= Exercise brief =
In the entries below, the word "options" appears on some lines. Copy each of those lines.

BEGIN Source data

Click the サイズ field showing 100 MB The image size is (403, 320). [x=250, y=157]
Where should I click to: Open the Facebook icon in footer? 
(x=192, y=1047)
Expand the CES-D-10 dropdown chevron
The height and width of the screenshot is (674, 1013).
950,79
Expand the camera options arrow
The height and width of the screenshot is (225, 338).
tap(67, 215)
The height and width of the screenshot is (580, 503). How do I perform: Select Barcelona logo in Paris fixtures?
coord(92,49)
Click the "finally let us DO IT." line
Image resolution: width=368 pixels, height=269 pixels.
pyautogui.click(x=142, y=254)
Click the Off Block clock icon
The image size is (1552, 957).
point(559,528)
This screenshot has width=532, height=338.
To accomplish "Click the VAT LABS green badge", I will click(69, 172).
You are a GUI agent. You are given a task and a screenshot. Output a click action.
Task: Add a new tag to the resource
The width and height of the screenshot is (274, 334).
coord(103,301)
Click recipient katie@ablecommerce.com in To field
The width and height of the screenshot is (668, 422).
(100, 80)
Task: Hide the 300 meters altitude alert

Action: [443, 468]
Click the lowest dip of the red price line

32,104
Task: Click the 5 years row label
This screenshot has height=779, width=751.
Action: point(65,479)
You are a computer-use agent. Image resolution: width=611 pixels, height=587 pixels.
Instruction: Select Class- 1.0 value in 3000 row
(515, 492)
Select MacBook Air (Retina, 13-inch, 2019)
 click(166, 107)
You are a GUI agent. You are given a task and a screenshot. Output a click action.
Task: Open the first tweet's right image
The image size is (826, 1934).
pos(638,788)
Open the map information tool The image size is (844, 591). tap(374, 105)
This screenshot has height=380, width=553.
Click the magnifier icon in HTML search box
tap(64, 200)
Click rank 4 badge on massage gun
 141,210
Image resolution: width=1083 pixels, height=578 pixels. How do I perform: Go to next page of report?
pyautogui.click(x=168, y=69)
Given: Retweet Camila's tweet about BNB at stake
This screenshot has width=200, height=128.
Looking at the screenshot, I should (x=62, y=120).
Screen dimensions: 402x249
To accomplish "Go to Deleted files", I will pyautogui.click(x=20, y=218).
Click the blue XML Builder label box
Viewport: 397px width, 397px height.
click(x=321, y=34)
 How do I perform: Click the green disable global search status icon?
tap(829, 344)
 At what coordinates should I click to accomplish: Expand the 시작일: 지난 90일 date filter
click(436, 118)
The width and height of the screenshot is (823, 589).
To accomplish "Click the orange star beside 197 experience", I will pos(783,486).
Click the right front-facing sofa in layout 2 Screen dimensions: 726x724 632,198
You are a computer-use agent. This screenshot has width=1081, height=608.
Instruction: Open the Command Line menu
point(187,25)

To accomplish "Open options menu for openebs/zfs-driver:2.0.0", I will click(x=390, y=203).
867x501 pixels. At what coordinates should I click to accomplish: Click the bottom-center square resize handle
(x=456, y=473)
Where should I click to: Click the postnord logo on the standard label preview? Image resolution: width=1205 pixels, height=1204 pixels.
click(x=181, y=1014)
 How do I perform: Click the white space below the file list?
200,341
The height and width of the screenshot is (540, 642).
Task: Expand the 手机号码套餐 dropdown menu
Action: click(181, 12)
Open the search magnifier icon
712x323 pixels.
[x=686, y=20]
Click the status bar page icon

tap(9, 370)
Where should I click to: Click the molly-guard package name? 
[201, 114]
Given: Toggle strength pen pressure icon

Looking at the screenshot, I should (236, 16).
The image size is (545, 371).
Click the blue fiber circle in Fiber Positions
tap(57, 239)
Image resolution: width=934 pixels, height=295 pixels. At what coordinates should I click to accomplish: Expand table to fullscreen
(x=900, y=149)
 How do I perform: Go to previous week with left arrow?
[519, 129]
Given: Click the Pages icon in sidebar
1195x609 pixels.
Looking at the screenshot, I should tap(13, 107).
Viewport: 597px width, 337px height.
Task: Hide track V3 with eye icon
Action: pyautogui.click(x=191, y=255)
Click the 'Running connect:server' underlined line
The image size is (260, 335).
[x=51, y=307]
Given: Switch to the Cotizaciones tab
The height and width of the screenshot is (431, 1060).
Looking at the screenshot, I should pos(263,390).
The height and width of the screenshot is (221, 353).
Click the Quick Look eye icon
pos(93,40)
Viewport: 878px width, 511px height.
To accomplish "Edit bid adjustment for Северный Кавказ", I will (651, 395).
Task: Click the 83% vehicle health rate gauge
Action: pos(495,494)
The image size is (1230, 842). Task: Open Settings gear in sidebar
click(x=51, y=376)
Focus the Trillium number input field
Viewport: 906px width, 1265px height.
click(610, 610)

END Source data

= Output =
Expand the camera options arrow
To accomplish "Open options menu for openebs/zfs-driver:2.0.0", I will click(x=390, y=203).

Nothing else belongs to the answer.